**Выбранный фрагмент**:
******************************

«Вы сказали слово, которое нынче у самого господа бога на устах», — писал он Уитману в одном из своих восторженных писем.
«Он обрадовал меня такою радостью, какой не радовал уже многие годы ни один из новых людей, — писал позднее Бьернстерне Бьернсон. — Я и не чаял, чтобы в Америке ещё на моём веку возник такой спасительный дух! Несколько дней я ходил сам не свой под обаянием этой книги, и сейчас её широкие образы нет-нет да и нагрянут на меня, словно я в океане и вижу, как мчатся гигантские льдины, предвестницы близкой весны!»
И всё же должно было пройти ещё полвека, чтобы слава Уитмана вышла далеко за пределы небольших литературных кружков.
6
Поэзию Уолта Уитмана невозможно понять, не уяснив себе раньше всего одной из важнейших особенностей его душевного склада.
Те английские и американские критики, которые пытаются истолковать его книгу, игнорируя в нём эту черту, терпят неизбежный провал, потому что здесь доминанта всего его творчества.

******************************

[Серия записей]
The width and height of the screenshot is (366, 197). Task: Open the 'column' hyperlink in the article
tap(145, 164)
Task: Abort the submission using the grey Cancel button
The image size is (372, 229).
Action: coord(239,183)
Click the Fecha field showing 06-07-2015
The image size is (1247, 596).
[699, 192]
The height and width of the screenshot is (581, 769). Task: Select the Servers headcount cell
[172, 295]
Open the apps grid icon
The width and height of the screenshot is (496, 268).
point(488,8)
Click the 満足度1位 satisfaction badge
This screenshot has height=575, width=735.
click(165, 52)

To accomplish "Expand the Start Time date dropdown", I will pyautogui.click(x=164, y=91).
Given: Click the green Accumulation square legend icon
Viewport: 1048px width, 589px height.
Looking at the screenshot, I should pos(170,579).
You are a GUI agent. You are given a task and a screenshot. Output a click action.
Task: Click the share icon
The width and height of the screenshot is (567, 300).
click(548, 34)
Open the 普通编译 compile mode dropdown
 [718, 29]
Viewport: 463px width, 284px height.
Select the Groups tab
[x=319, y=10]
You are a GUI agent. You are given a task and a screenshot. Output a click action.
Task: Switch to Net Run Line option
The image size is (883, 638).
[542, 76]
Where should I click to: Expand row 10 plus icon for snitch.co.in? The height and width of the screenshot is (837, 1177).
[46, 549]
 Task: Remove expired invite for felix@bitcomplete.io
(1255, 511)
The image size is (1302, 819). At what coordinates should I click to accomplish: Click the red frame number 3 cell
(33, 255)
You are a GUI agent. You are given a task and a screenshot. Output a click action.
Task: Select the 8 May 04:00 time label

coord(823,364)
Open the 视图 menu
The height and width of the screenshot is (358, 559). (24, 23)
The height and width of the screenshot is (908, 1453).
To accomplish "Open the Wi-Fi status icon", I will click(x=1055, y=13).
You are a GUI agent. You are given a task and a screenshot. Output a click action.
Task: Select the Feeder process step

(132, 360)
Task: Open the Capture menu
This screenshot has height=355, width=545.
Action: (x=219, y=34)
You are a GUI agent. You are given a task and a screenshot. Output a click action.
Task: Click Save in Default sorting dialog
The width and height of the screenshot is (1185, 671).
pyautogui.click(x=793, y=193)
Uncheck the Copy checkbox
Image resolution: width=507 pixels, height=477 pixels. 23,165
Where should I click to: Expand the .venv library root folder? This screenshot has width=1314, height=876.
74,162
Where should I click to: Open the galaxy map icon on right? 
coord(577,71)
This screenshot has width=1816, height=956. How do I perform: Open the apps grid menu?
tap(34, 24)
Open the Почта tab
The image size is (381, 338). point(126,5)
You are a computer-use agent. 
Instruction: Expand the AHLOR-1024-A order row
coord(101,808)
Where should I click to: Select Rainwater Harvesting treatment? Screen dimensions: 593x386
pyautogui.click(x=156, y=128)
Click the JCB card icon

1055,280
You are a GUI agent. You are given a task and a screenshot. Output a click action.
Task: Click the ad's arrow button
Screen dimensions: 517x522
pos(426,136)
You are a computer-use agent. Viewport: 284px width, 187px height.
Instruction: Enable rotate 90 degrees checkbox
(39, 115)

******************************

**Условие задания**:
Ответьте на вопросы по фрагменту об Уитмане.
1. Кто позднее написал, что несколько дней ходил сам не свой под обаянием этой книги?
2. Сколько времени должно было пройти, чтобы слава Уитмана вышла далеко за пределы небольших литературных кружков?
3. Что, согласно фрагменту, невозможно понять, не уяснив себе раньше всего одной из важнейших особенностей душевного склада Уитмана?

**Результат выполнения**:
1. Бьернстерне Бьернсон.
2. Ещё полвека.
3. Поэзию Уолта Уитмана.